West coast ports will still handle more traffic than they do today, but will experience lower growth rates and their market share will shrink 10 per cent, the study said.

Today, goods from Asia through the west coast are railed and trucked as far east as the Ohio River Valley, but with the expanded canal's opening that will be cut back, the study said.

"The expansion will permit big, efficient postpanamax containerships, with two to three times the capacity of current vessels to reach the east coast," said a report summary. 

"Those ports will then become more cost competitive because it is cheaper to move cargo by water.
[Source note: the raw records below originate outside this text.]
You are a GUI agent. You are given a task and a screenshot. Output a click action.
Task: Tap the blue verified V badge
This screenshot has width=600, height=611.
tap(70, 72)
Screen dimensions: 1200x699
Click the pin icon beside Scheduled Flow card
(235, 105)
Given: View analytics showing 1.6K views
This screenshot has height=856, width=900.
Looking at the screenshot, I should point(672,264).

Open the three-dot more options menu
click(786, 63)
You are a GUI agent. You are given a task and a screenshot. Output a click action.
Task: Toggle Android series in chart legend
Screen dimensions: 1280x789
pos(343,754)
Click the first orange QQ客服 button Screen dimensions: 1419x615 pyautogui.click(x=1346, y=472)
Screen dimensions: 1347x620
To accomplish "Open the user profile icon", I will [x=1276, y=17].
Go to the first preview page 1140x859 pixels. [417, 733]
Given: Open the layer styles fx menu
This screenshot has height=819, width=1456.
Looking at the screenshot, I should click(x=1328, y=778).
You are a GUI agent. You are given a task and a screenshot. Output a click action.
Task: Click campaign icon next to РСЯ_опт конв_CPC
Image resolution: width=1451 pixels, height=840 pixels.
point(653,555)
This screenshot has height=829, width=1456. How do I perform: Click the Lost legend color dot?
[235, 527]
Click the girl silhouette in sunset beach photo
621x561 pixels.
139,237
West coast ports, however, will remain the destination of choice for shippers who need to use the fastest routes possible," it said.

The region in which east and west coast ports compete for customers will shift several hundred miles west toward Chicago and Memphis, covering a region that accounts for about 15 per cent of American GDP.

"With the Panama Canal's expansion, shippers will have more options and carriers will compete to provide those options," said BCG partner Peter Ulrich. 

In 2014, about 35 per cent of container traffic from the Far East to the US arrived at east coast ports, but growth trends will increase that to 50 per cent by 2020 with the canal's expansion. That’s a 10 per cent increase in market share.